Yargıtay Kararı 15. Ceza Dairesi 2013/8331 E. 2015/21033 K. 19.02.2015 T.

YARGITAY KARARI
DAİRE : 15. Ceza Dairesi
ESAS NO : 2013/8331
KARAR NO : 2015/21033
KARAR TARİHİ : 19.02.2015

MAHKEMESİ :Ağır Ceza Mahkemesi
SUÇ : Nitelikli dolandırıcılık
HÜKÜM : Mahkumiyet

Dosya incelenerek gereği düşünüldü;
Dolandırıcılık suçunun oluşabilmesi için; failin bir kimseyi, kandırabilecek nitelikte hileli davranışlarla hataya düşürüp, onun veya başkasının zararına, kendisine veya başkasına yarar sağlaması gerekmektedir. Hile nitelikli bir yalandır. Fail tarafından yapılan hileli davranış belli oranda ağır, yoğun ve ustaca olmalı, sergileniş açısından mağdurun inceleme olanağını ortadan kaldıracak nitelikte bir takım hareketler olmalıdır. Kullanılan hileli davranışlarla mağdur yanılgıya düşürülmeli ve bu yanıltma sonucu yalanlara inanan mağdur tarafından sanık veya bir başkasına haksız çıkar sağlanmalıdır. Hilenin kandırıcı nitelikte olup olmadığı olaysal olarak değerlendirilmeli, olayın özelliği, fiille olan ilişkisi, mağdurun durumu, kullanılmışsa gizlenen veya değiştirilen belgenin nitelikleri ayrı ayrı nazara alınmalıdır.
Bilişim sistemlerinin, banka veya kredi kurumlarının araç olarak kullanılması suretiyle dolandırıcılık suçu, TCK’nın 158/1-f maddesinde düzenlenmiştir. Maddenin gerekçesinde de; “Dolandırıcılık suçunun, bilişim sistemlerinin, banka veya kredi kurumlarının araç olarak kullanılması suretiyle işlenmesi de birinci fıkranın (f) bendinde bu suçun bir nitelikli unsuru olarak kabul edilmiştir.

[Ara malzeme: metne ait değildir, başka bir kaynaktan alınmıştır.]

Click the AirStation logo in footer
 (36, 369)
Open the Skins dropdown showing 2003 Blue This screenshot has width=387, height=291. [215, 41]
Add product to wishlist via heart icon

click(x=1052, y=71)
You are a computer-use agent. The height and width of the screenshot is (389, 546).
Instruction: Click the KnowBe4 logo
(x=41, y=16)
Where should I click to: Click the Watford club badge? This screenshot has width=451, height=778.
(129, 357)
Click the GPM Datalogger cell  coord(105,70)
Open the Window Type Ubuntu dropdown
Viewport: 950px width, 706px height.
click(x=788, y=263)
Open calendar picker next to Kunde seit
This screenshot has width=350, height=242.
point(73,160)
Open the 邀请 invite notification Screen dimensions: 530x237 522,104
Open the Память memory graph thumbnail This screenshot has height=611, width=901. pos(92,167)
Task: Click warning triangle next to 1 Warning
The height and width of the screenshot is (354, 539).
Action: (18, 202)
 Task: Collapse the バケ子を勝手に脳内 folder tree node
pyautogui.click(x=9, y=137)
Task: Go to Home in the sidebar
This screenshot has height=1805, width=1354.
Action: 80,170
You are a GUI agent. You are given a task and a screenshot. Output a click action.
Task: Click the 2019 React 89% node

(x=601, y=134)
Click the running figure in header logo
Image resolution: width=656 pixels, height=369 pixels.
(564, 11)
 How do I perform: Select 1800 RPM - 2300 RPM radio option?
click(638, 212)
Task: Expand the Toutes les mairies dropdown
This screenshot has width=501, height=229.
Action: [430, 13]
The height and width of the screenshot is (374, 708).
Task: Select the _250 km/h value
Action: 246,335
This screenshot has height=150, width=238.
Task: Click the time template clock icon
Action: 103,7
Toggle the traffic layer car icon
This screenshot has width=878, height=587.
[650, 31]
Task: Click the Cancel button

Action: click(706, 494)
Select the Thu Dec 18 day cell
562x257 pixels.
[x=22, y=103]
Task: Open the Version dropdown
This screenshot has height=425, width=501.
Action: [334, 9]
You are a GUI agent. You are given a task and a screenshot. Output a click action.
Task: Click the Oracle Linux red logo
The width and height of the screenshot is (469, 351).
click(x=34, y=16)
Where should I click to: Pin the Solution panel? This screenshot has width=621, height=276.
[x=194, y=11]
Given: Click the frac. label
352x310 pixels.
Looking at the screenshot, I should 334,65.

Bilişim sistemlerinin, banka veya kredi kurumlarının, özellikle bu kurum ve kuruluşları temsil edenlerin, kurum ve kuruluşları adına hareket eden kişilerin, başkalarını kolaylıkla aldatabilmeleri bir güven kurumu olan bu kuruma güvenin sarsılması bu kurumların araç olarak kullanılması suretiyle dolandırıcılık suçunu, nitelikli hâl saymıştır.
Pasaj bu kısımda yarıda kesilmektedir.